I don't know Rob, I wouldn't group you in with whom I'm talking about because you are working towards a rewarding career. That you have your BA already seperates you from a lot of the bunch (the only teenager with a BA is Dr. Howser and he ain't real no matter how much I drink).

So I suppose it would be worth adding to the definition of the overgrown teenager an inability to follow through on ambitions, if ambitions are head at all. But what else?

Oliver Brackenbury said...

If ambitions are "heard" at all. Tits on a bun, I wish you cold edit comments without deleting them.

Oliver Brackenbury said...

could
irony
fuck me

Anonymous said...

I think the "following through on ambitions" line is key, and frankly, too many people nowadays just don't have any.

I think it boils down to the "White Knight Syndrome"- there's this attitude that a white knight is going to swoop in and take all your problems away- give you a good job, have you win the lottery, etc. This attitude that "hey, I can't afford to drink this much AND pay rent, but somehow it'll all work out", whether it's your parents bailing you out, the government, a significant other, or a handsome stranger.

Robert.Near said...

Oliver: The 84 comment: it's from an Arctic Monkeys song. They're supposed to be huge in London... aren't you getting out and going to see some music. Don't you read NME? Mixmag? Man, if I was you, I'd be running 'round Lodon partying my face off. So much for maturity....
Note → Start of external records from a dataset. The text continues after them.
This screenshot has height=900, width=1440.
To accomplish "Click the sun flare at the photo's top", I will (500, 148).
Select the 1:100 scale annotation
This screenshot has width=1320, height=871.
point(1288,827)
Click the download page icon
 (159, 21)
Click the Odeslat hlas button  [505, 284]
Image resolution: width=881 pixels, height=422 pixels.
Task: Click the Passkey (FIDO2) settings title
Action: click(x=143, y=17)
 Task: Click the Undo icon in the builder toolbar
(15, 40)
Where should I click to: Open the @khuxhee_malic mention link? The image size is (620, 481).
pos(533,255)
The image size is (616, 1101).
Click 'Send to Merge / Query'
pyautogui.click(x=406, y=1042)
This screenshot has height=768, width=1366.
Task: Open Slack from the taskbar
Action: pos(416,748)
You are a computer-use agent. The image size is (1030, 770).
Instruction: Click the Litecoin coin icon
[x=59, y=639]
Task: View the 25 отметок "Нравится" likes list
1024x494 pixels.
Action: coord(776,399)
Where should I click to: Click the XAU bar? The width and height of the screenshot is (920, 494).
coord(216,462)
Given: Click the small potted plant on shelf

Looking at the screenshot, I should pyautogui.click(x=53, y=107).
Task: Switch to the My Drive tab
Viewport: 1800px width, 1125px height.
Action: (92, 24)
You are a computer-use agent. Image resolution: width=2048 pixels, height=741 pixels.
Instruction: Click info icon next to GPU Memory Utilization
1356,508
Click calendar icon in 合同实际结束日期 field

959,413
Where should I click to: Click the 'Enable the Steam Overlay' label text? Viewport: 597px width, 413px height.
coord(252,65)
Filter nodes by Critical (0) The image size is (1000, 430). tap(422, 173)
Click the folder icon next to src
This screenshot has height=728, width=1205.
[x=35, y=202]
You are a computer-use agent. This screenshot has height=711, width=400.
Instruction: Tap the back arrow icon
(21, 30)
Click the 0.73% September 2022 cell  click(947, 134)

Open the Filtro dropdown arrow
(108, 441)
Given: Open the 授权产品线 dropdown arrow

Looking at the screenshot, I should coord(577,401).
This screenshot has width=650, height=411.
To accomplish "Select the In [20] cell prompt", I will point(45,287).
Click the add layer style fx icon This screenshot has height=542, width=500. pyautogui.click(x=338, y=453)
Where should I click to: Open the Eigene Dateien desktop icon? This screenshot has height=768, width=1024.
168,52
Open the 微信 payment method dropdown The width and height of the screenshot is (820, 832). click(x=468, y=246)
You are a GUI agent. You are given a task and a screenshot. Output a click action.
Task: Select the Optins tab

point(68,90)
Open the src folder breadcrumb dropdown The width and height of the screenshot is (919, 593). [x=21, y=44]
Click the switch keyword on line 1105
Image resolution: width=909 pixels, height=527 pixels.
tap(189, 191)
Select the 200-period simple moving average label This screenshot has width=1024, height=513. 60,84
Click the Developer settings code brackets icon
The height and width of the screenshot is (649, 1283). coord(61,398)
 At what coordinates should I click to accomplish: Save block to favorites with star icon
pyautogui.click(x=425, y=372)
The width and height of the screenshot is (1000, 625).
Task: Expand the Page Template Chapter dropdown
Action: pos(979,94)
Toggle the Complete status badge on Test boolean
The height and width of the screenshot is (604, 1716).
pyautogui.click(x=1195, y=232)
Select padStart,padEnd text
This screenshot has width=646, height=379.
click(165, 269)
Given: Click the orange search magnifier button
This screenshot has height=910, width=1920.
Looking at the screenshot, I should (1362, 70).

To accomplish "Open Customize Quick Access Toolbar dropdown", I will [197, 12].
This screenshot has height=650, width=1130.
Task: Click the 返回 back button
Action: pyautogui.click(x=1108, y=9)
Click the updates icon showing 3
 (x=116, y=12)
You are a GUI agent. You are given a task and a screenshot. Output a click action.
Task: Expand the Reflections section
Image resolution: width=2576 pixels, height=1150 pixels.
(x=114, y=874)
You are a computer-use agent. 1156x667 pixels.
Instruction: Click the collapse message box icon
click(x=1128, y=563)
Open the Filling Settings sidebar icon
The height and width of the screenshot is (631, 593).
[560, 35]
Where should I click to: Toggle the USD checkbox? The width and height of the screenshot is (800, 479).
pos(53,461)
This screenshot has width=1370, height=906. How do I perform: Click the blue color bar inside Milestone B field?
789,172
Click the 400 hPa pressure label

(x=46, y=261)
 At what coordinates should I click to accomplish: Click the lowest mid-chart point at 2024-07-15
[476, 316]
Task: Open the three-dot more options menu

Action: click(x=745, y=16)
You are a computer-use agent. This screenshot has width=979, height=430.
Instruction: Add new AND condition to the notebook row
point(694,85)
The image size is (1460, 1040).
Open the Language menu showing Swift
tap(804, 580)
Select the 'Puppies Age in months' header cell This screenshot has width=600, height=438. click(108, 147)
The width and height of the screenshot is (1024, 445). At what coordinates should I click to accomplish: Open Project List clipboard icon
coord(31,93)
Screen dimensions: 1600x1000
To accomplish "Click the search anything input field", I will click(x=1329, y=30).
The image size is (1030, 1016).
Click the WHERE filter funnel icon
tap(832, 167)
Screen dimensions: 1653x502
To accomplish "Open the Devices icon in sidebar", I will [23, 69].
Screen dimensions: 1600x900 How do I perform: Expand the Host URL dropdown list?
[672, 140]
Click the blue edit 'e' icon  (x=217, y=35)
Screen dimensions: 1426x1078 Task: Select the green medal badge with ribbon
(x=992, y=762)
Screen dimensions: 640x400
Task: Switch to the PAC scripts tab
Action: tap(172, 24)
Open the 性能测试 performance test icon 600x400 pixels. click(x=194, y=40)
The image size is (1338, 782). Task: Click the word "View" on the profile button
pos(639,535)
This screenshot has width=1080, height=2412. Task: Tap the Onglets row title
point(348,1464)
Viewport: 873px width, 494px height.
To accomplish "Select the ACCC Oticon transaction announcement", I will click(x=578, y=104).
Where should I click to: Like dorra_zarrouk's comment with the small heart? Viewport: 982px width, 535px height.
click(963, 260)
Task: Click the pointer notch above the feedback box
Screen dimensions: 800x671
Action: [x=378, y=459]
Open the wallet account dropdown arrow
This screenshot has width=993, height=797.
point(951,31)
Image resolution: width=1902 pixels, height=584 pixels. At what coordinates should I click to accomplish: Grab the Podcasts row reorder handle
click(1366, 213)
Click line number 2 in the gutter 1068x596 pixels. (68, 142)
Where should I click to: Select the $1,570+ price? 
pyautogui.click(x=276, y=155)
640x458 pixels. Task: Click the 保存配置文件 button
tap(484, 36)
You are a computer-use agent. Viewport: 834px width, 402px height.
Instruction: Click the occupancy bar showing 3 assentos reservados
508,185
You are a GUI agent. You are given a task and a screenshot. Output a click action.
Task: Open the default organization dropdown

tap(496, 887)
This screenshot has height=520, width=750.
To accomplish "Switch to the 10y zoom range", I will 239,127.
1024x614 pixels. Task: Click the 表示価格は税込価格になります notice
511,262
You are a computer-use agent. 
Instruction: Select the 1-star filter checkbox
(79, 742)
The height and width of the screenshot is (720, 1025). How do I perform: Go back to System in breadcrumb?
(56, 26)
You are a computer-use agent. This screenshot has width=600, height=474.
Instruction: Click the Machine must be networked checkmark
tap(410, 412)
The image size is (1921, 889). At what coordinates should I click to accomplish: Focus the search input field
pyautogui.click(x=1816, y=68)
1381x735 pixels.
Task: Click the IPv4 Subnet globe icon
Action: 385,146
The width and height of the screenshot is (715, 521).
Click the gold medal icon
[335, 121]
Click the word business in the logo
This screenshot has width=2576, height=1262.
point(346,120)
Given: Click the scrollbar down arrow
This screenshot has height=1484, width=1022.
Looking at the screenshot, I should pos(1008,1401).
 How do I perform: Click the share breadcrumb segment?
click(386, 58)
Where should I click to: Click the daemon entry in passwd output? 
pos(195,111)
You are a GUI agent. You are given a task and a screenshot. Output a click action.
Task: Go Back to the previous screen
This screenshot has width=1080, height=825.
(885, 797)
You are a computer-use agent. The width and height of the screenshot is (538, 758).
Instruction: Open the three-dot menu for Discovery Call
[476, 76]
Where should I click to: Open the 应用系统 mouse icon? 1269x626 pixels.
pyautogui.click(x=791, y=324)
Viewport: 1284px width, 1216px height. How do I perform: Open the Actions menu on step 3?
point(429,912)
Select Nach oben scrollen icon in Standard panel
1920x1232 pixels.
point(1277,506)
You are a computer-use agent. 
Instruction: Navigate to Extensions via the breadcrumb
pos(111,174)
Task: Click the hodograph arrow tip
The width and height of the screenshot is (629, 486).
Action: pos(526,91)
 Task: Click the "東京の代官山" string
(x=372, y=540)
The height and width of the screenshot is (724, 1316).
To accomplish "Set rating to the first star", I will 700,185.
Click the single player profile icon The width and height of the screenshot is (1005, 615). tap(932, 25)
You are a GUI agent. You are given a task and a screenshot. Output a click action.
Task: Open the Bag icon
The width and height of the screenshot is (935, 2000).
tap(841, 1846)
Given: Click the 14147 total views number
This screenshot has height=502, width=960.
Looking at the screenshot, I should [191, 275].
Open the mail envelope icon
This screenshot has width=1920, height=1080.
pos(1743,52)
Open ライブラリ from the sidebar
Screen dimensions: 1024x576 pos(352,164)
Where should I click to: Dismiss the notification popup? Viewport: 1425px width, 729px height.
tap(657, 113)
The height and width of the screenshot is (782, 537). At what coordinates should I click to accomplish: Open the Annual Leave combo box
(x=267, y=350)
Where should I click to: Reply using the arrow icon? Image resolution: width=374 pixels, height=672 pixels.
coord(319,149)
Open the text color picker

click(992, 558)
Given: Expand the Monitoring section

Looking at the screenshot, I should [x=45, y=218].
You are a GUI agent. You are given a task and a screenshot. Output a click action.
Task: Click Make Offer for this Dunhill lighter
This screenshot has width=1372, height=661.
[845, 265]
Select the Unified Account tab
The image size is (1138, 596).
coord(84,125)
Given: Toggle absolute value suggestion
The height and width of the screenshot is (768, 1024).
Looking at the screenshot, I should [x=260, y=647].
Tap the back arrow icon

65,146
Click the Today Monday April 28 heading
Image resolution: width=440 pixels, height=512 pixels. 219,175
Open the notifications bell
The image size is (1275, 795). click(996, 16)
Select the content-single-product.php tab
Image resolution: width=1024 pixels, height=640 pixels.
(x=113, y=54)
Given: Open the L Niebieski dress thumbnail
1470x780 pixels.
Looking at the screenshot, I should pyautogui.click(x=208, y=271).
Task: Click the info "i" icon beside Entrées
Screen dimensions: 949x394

Oliver Brackenbury said...

Rob: Oh! I'm afraid I haven't listened to them yet, so the Monkeys exist purely as an entity of hype in my mind at this point. I'd be partying my ass off more if I had more compatriots! And though I consider myself a sociable guy, I just don't have your uncanny ability for bringing a kind of personal party ecosystem with me from place to place. Hopefully things will take an upswing in this arena from my joining the Panico film society and going to one of those notorious SA Goon Meets in a couple of weeks.

Kate: This is true! It makes it all the harder not to become a totally synical mysanhrope.